=== Exercise description ===
Copy word for word, please, the lines of the entries below running from the one containing "Properties (971, 85)" to the one containing "Aa (2059, 22)", both ends included.

=== Dataset content ===

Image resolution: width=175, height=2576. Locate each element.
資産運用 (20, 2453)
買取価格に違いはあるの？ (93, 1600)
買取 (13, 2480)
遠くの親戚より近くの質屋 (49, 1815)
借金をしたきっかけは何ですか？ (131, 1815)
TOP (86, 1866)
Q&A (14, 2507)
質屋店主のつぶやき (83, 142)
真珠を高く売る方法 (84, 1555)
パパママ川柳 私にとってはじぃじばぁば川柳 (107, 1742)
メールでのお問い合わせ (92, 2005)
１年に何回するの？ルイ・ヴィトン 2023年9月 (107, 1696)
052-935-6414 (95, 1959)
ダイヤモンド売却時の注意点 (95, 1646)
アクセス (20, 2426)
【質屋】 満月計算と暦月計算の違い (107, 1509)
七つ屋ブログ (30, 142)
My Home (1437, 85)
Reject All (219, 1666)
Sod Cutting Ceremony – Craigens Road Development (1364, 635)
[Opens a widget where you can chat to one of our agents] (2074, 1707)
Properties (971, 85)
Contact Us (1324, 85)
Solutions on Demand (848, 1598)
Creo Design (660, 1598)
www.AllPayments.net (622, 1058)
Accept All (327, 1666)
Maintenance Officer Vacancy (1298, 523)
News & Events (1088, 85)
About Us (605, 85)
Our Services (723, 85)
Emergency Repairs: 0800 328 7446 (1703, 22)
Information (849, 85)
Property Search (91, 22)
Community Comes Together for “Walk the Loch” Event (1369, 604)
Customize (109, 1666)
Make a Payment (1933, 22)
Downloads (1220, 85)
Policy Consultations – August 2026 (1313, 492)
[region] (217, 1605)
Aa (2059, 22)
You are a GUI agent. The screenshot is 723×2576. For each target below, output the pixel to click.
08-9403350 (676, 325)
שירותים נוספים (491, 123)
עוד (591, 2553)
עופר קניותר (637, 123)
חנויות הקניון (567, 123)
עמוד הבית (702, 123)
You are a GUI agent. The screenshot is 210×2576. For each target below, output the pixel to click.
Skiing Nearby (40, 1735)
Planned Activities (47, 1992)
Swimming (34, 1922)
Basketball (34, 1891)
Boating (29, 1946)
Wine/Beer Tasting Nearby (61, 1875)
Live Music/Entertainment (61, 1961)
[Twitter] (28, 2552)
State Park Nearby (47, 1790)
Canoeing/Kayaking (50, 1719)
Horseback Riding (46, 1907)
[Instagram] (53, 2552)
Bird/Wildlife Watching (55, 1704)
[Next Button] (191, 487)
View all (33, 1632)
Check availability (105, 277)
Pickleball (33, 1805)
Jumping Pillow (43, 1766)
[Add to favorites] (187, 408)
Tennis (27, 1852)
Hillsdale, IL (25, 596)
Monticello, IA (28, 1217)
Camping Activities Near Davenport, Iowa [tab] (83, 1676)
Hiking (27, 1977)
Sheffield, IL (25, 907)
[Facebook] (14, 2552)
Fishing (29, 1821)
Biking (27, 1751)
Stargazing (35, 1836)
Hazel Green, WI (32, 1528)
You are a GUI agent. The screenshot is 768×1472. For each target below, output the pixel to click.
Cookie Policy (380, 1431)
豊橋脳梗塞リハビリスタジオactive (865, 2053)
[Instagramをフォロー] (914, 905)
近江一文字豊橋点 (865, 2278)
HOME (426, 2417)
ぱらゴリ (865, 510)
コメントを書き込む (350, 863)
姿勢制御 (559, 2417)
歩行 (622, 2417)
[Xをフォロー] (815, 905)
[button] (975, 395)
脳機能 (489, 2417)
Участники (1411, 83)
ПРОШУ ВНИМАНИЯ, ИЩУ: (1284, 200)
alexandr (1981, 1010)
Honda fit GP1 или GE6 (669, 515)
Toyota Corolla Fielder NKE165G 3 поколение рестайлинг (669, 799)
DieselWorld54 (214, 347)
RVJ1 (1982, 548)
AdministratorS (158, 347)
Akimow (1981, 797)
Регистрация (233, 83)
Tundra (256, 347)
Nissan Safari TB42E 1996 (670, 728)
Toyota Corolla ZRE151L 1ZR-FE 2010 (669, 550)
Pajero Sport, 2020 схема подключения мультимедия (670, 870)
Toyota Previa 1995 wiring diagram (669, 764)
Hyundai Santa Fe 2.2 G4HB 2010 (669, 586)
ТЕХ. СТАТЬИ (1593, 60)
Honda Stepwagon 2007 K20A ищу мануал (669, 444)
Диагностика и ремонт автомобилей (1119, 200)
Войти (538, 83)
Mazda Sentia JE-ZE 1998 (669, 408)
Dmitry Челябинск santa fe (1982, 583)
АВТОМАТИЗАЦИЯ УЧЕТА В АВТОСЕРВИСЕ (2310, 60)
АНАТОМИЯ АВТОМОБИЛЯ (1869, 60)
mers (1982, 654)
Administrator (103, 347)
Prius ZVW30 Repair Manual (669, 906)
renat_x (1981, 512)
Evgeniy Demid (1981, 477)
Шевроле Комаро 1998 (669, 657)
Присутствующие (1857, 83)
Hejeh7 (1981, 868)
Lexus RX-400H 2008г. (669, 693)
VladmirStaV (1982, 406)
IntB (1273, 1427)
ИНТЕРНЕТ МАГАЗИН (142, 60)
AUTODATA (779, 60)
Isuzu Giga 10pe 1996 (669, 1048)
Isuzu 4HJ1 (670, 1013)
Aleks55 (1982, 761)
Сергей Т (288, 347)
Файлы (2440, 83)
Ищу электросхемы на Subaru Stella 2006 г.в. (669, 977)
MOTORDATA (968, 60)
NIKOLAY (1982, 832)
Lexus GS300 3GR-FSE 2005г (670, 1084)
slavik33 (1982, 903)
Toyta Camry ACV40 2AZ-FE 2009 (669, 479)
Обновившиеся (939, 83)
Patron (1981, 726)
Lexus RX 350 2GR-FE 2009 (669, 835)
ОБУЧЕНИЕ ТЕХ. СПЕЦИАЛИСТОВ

=== Result below ===
Properties (971, 85)
Contact Us (1324, 85)
Solutions on Demand (848, 1598)
Creo Design (660, 1598)
www.AllPayments.net (622, 1058)
Accept All (327, 1666)
Maintenance Officer Vacancy (1298, 523)
News & Events (1088, 85)
About Us (605, 85)
Our Services (723, 85)
Emergency Repairs: 0800 328 7446 (1703, 22)
Information (849, 85)
Property Search (91, 22)
Community Comes Together for “Walk the Loch” Event (1369, 604)
Customize (109, 1666)
Make a Payment (1933, 22)
Downloads (1220, 85)
Policy Consultations – August 2026 (1313, 492)
[region] (217, 1605)
Aa (2059, 22)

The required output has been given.